All lines from the opening of the data to the line containing "Open the Murdock" must be returned unchanged, and only those lines.

[Opening Data supplied section]

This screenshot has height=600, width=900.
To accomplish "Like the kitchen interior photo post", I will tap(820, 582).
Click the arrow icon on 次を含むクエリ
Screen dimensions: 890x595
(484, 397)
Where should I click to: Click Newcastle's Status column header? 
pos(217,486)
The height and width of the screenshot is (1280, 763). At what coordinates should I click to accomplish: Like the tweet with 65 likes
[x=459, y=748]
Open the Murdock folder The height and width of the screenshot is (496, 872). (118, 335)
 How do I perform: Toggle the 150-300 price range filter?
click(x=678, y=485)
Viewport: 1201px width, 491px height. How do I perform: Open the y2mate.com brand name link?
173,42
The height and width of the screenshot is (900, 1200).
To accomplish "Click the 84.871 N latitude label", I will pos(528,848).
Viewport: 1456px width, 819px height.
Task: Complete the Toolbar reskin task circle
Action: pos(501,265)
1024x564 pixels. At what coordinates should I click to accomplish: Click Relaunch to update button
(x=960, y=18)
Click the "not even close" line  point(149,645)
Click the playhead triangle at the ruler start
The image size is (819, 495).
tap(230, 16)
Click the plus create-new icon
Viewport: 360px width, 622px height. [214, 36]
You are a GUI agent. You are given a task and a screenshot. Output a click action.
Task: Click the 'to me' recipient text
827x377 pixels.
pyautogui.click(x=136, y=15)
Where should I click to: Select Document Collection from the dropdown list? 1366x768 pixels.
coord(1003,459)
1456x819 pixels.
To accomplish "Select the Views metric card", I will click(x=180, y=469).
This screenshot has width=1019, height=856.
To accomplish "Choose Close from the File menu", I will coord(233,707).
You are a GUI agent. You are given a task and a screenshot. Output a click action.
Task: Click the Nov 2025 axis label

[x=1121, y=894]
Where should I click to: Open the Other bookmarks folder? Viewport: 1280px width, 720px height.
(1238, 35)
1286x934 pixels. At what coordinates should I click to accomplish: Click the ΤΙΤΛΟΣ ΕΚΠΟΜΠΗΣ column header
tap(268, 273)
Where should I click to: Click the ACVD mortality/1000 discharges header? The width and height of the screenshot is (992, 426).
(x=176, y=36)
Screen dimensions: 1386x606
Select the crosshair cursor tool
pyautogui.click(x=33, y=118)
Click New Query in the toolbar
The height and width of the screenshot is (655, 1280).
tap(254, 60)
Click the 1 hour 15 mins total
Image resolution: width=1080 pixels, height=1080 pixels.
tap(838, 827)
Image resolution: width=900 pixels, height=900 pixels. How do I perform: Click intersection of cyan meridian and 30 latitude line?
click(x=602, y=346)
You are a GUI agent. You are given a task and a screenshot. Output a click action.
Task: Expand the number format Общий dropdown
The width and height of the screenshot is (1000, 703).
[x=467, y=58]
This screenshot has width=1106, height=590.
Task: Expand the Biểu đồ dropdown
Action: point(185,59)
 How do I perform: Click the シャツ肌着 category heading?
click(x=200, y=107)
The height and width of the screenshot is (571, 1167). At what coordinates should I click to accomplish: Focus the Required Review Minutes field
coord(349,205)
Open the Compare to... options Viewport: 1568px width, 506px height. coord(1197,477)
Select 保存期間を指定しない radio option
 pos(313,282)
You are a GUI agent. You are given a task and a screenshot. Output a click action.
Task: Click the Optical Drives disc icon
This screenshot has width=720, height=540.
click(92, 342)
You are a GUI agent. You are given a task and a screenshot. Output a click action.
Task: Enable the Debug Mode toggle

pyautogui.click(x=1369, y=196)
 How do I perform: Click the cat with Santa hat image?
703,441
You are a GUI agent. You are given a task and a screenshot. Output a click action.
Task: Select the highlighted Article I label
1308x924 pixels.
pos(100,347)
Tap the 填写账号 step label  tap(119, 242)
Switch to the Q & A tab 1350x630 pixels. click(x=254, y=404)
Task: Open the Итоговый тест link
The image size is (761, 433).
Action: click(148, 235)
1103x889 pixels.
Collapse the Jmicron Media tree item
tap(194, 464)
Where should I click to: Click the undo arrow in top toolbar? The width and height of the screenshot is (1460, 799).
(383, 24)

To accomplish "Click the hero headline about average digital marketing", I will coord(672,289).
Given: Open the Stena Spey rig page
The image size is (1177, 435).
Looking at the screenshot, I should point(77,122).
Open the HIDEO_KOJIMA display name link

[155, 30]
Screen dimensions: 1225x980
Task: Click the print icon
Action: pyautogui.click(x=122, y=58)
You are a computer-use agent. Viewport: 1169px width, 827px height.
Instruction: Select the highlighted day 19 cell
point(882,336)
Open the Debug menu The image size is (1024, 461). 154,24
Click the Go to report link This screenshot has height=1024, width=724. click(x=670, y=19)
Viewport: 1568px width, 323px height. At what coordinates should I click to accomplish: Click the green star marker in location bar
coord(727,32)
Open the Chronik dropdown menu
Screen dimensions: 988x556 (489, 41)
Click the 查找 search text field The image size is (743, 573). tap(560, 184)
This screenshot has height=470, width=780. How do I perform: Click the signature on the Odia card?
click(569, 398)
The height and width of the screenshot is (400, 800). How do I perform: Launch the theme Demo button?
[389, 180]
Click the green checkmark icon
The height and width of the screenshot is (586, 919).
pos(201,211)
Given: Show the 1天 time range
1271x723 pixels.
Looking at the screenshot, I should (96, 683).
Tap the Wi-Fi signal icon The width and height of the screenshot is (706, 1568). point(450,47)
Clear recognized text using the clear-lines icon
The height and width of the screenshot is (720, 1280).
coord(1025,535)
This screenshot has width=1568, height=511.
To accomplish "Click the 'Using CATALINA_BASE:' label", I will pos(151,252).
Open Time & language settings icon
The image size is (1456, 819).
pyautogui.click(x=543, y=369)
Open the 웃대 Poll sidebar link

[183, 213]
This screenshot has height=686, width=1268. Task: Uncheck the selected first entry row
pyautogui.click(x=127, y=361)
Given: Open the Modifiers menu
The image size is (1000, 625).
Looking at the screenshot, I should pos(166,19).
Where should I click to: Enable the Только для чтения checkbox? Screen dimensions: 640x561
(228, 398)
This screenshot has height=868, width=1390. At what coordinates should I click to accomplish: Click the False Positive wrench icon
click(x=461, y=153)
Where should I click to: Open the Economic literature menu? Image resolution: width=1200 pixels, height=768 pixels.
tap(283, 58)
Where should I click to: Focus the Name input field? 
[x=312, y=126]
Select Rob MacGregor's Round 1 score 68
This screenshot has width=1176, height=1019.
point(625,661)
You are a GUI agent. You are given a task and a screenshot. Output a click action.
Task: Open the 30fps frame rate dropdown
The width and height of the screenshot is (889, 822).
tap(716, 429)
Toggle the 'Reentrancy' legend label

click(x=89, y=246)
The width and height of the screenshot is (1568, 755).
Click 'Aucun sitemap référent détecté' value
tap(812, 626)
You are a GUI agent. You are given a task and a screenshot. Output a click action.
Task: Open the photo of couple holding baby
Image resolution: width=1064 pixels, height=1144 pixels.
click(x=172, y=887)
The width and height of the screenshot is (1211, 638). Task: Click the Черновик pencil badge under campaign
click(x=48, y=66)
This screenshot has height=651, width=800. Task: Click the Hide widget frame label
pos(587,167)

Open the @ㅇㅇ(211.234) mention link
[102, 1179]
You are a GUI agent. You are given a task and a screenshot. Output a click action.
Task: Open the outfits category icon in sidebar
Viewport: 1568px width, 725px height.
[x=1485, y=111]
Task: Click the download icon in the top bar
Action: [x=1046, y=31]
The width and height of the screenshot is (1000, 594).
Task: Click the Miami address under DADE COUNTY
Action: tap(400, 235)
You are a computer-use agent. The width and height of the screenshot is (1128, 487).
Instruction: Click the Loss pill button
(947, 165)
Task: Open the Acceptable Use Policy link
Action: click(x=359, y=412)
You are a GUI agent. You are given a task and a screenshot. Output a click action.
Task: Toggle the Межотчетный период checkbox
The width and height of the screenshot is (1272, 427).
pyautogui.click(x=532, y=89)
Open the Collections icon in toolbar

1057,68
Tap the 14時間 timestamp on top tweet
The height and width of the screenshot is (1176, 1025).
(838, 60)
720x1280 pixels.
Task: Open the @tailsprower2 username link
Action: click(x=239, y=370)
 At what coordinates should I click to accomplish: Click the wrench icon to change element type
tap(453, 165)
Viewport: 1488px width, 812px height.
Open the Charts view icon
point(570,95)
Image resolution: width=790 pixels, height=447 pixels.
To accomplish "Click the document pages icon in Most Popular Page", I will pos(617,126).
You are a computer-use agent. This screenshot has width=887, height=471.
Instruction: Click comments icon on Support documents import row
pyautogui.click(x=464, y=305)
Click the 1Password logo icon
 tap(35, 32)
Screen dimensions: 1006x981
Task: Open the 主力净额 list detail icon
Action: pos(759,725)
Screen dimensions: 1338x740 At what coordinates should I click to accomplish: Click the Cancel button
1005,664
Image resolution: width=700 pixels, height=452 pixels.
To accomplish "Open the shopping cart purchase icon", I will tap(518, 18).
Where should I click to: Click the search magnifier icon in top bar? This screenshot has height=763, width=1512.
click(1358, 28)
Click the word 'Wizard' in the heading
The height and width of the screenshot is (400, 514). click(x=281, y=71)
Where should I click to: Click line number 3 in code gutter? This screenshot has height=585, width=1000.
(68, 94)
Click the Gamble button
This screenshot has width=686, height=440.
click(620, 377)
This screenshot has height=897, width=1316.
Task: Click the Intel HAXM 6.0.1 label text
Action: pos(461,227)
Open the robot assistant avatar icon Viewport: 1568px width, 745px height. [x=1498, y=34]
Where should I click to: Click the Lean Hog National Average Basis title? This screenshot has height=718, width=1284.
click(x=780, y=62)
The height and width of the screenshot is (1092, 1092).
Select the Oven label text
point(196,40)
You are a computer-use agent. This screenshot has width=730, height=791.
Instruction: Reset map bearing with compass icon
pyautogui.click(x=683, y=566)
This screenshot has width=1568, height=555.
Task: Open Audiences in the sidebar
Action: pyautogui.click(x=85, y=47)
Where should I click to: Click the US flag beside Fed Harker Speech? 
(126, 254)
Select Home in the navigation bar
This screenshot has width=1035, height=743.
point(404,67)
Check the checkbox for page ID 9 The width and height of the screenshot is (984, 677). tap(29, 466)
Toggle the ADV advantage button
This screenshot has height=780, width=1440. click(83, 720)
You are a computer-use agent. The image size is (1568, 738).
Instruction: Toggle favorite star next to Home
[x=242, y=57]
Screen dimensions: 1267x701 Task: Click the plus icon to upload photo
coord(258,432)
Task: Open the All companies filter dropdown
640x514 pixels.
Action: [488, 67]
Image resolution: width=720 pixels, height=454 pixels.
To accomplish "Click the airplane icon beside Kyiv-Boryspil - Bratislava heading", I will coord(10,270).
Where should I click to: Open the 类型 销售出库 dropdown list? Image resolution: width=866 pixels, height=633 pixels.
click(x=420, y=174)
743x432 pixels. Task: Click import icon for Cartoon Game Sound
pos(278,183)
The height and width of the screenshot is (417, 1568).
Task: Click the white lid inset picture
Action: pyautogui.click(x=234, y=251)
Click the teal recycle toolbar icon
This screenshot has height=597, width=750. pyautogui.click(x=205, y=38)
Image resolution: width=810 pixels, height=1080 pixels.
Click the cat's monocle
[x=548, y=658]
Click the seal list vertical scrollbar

[Closing Data supplied section]

• Solution
This screenshot has height=600, width=900.
To accomplish "Like the kitchen interior photo post", I will tap(820, 582).
Click the arrow icon on 次を含むクエリ
Screen dimensions: 890x595
(484, 397)
Where should I click to: Click Newcastle's Status column header? 
pos(217,486)
The height and width of the screenshot is (1280, 763). At what coordinates should I click to accomplish: Like the tweet with 65 likes
[x=459, y=748]
Open the Murdock folder The height and width of the screenshot is (496, 872). (118, 335)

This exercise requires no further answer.